Strange execution time for recursive grep

3

1

I'm on a Linux Ubuntu machine, grepping a large number of files. Can anyone explain these timings?

>time grep -nIr acct_margin *
[... 3 results ...]
real    0m0.555s
user    0m0.400s
sys     0m0.150s

Case insensitive:

>time grep -niIr acct_margin *
[... 3 results ...]

real    0m45.739s
user    0m45.300s
sys     0m0.240s

With an "or" operator in the regex:

>time grep -nIr "acct_margin\|MARGIN_TABLE" *
[... 5 results ...]

real    0m15.892s
user    0m15.540s
sys     0m0.260s

Case insensitive:

>time grep -niIr "acct_margin\|MARGIN_TABLE" *
[... 5 results ...]

real    0m52.433s
user    0m52.050s
sys     0m0.200s

I've run the commands enough that the files should be cached (htop confirms open ram space).

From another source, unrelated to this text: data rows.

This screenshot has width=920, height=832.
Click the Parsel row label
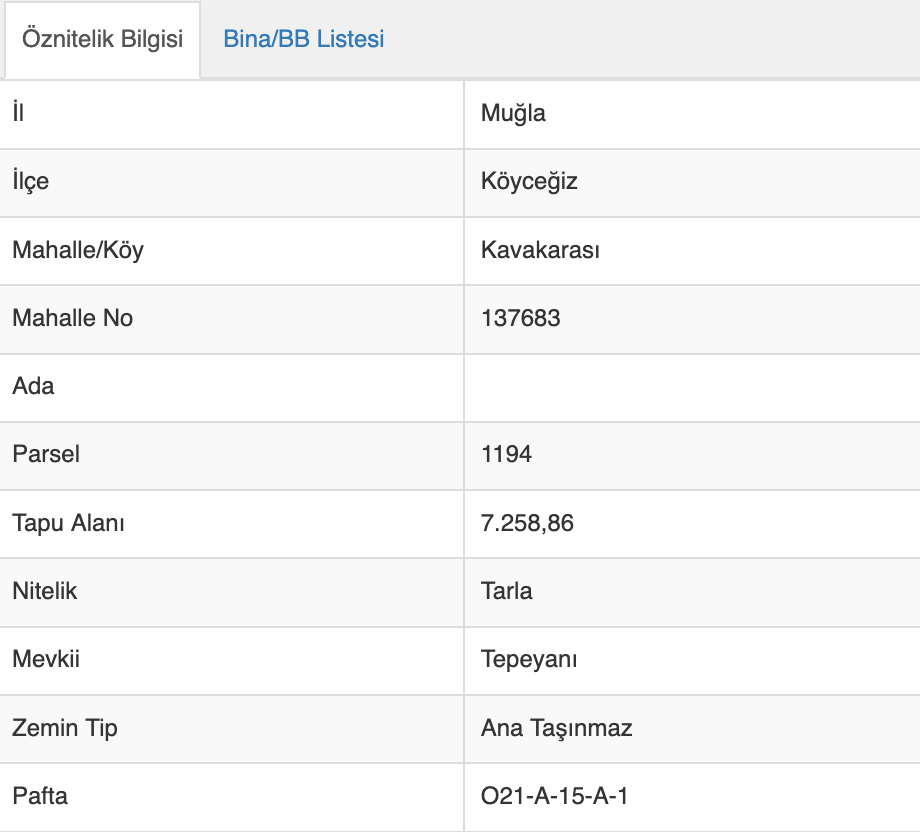tap(46, 454)
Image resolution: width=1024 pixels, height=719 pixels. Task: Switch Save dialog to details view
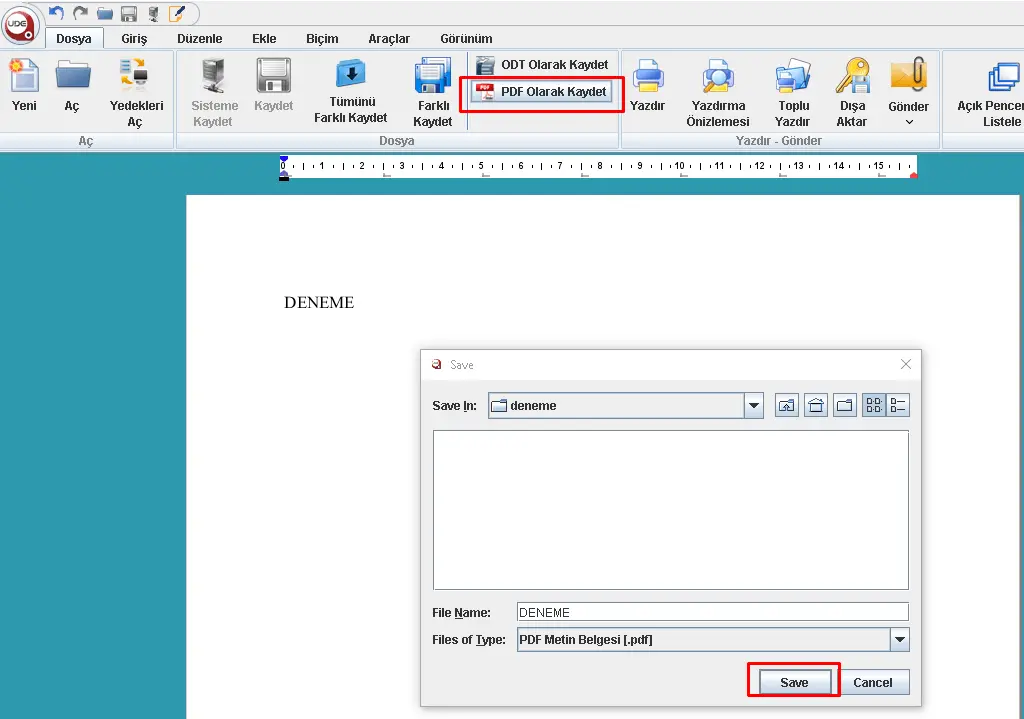click(898, 406)

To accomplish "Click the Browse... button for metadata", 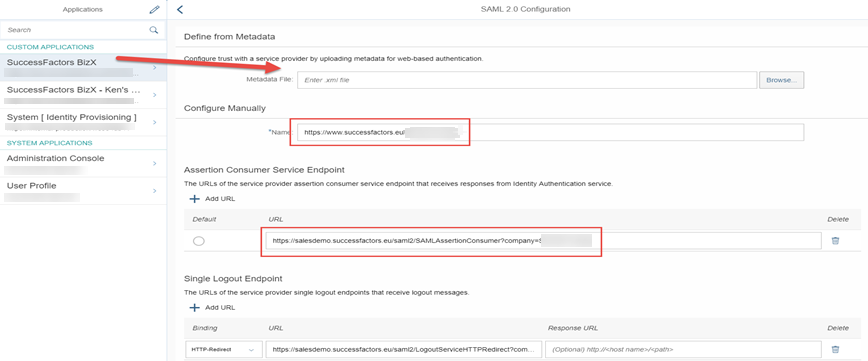I will click(x=781, y=80).
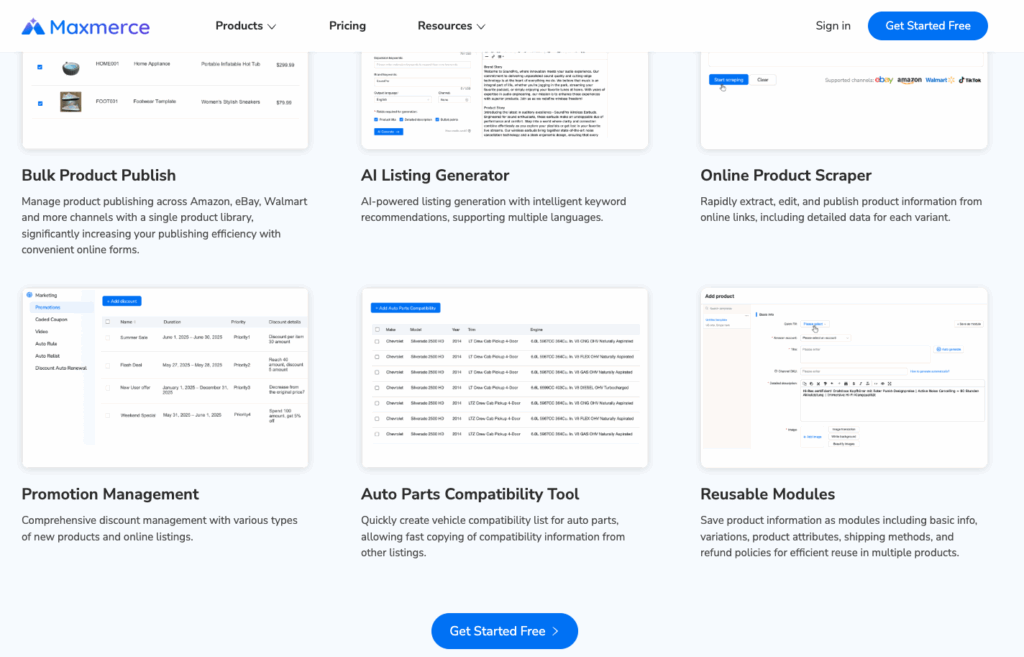The width and height of the screenshot is (1024, 657).
Task: Select the eBay supported channel logo
Action: click(884, 79)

Case insensitivity incurs a factor of nearly 100x slower? That should be a constant time increase in amount of processing. Pipe operator a factor of 30x slower? I guess I can't argue with the results, but I'm just curious how one writes grep such that it performs this way, and if there's any way around it. High performance grep, anyone?

Scott

Posted 2013-03-05T21:04:02.127

Reputation: 135

1Do the files contain Unicode or plain ASCII characters? – Dennis – 2013-03-05T21:07:03.947

plain ASCII. Mostly C++ files. – Scott – 2013-03-05T21:08:46.660

Answers

2

Case insensitivity incurs a factor of nearly 100x slower? That should be a constant time increase in amount of processing.

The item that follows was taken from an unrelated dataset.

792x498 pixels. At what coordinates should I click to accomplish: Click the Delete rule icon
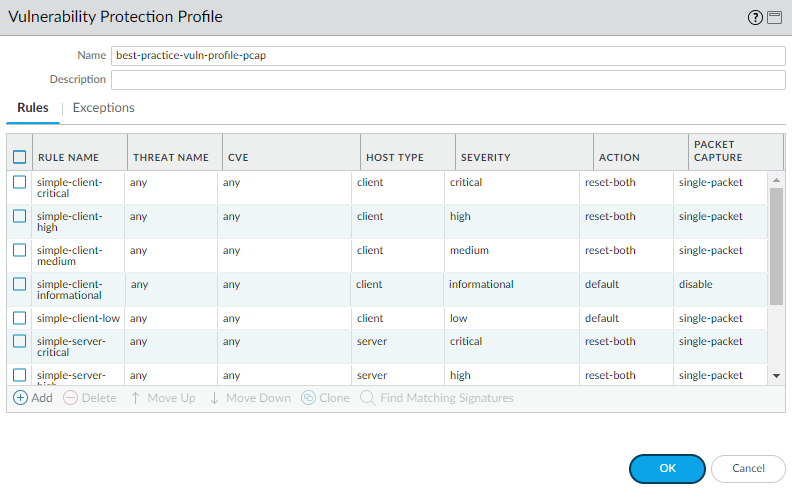tap(71, 398)
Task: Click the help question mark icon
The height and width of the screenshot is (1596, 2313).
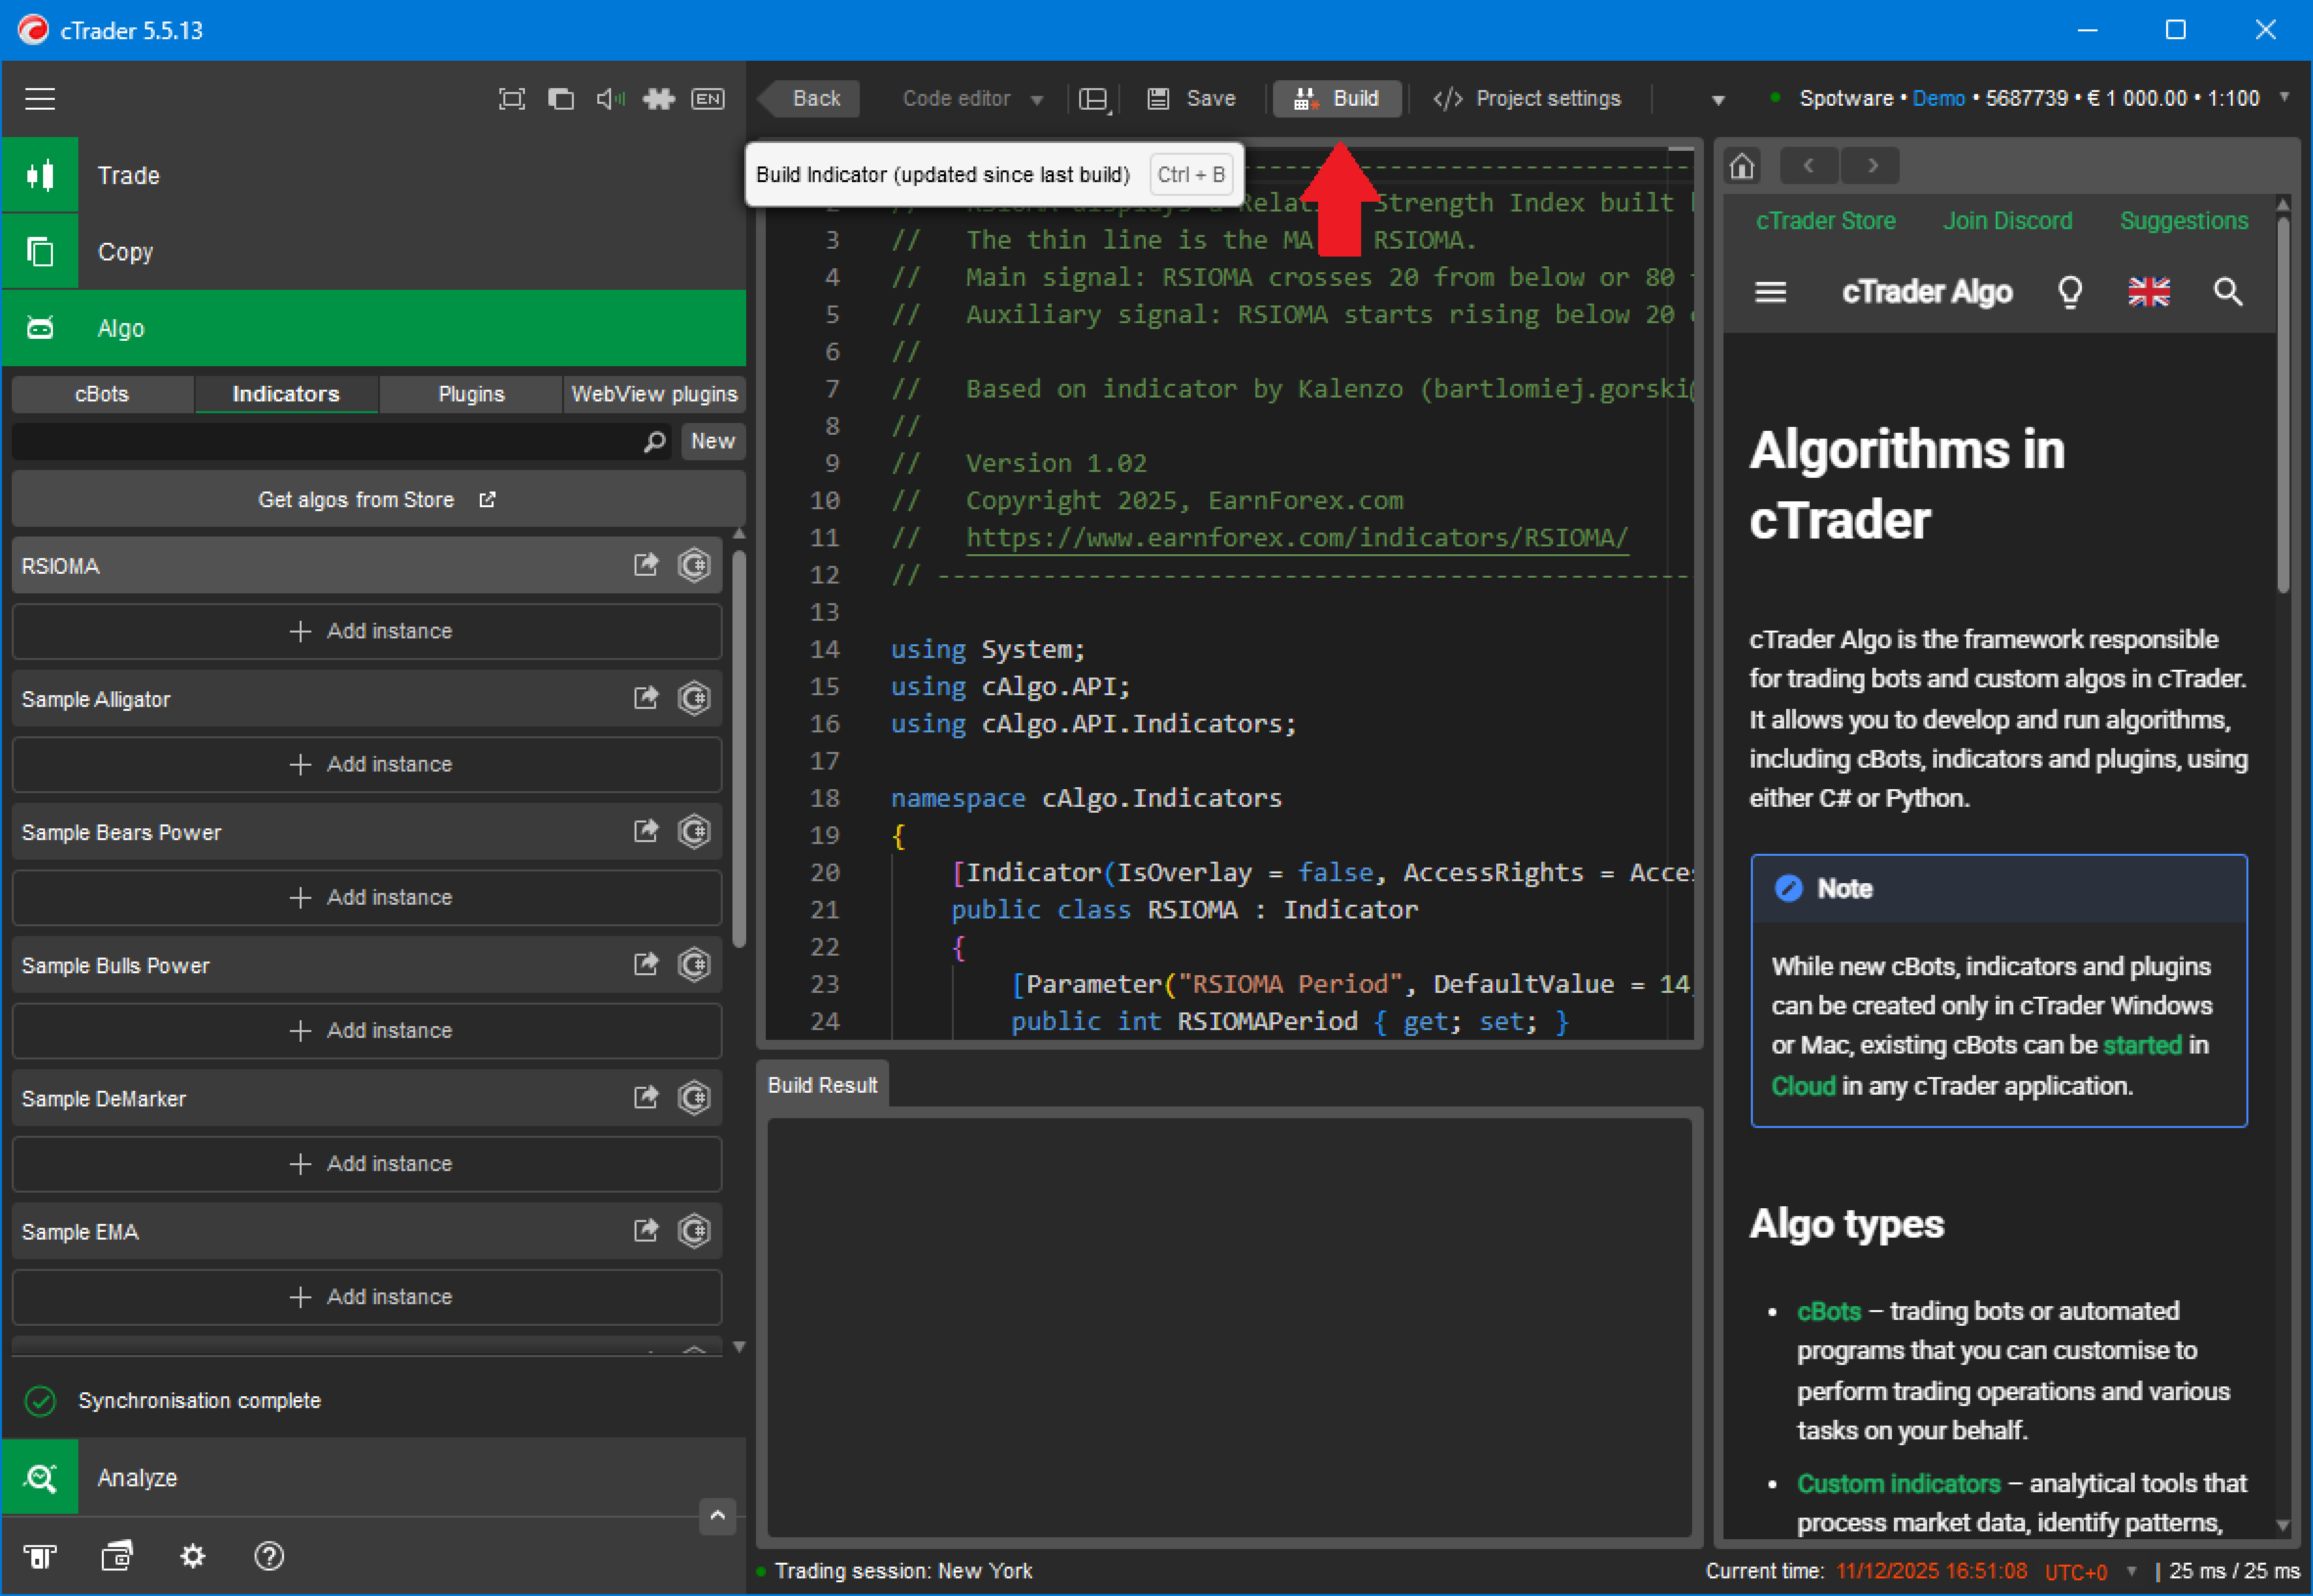Action: coord(269,1555)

Well, no. For starters, there are 1024 different strings that match acct_margin with the -i switch.

Matching acct_margin is case sensitively easy; if the current character isn't an a, skip. With case-folding, you have to check if the current character is an a or an A. That's not only two tests, you also have a lot more matches you can't skip directly.1 It gets more difficult for non-ASCII characters.

Nevertheless, grep -i shouldn't be so slow. This seems to be bad implementation of case-folding when multi-byte characters are anticipated (even though none are present in the files).

Possible workarounds

  1. Do not use the -i switch and construct the case-insensitive regular expression by hand.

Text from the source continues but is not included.